As a person of faith and a clergyman, one who has staked his whole life in the service of religion and all the good it can and does do, it is heart breaking for me to name this truth. The reality that religious faith can evoke the noblest of human behavior and the most heinous as well. I’m embarrassed, ashamed and angry that any of my fellow faith adherents—Muslims, Jews, Christians, whomever—would use the cloak of faith in God to justify hatred and bloodshed.  Would have the arrogance to cry out “God is great!” while shooting a police officer, killing a cartoonist, gunning down a shopper in a neighborhood deli, all of which happened in Paris.

Some hope is emerging from these events.  More than 1.5 million French rallied in Paris to proclaim “WE ARE NOT AFRAID!” in the largest such demonstration in that nation since 1944.  They were joined by many political leaders, including the Prime Minister of Israel and the President of the Palestinian Authority, representing two peoples locked in a titanic struggle often fueled by religious intolerance. There’s the story of the Muslim deli employee, Lassana Bathily, who led his customers to safety, as the terrorists took hostages.  On social media and in the press, moderate Muslims are speaking out and up and against the terrorists and their supporters, and they are doing so more forcefully and publicly than perhaps ever before.

This is where the real reformation and transformation of all religion has to start, has to continue. From the believers themselves. From the ones within a given religious faith who refuse to allow their particular faith in God to be hijacked by fellow adherents, those who through fundamentalism, extremism, fear and even bloodshed, pretend to love and honor “their” God.  The brave, the religious dissenters: they and they alone, must finally have the courage and the tenacity to take back their religions.
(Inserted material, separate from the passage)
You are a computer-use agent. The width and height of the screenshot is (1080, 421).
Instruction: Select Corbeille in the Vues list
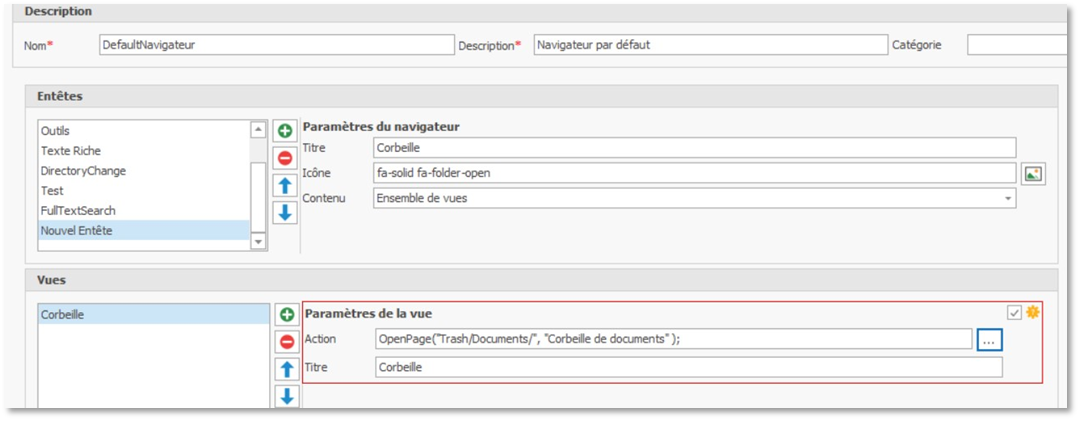click(63, 314)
And not just in Islam, but in any religion which uses the power of faith in God for naked human power, and all to oppress, to hate, to hurt, to control, to dismiss. 

Until this happens, I’m sad to say that I think nothing will change.  God wants things to change, of this I am absolutely convinced.  Yet finally it is God’s followers who must choose just what kind of God they believe in.    

The world is a very religious place: 84 percent of its population claims a place in a specific religious tradition.  We do not need more religion. We need better religion, belief systems and practices which make our fragile and beautiful big blue marble, our God created home, a better place. A safer place. A more loving place.  A tolerant place. A hopeful place where all—people all faiths, people of no faith—can live together in peace.  It’s that simple. It’s that difficult.

A God of love. A God of hate.  For the religious, this is the choice.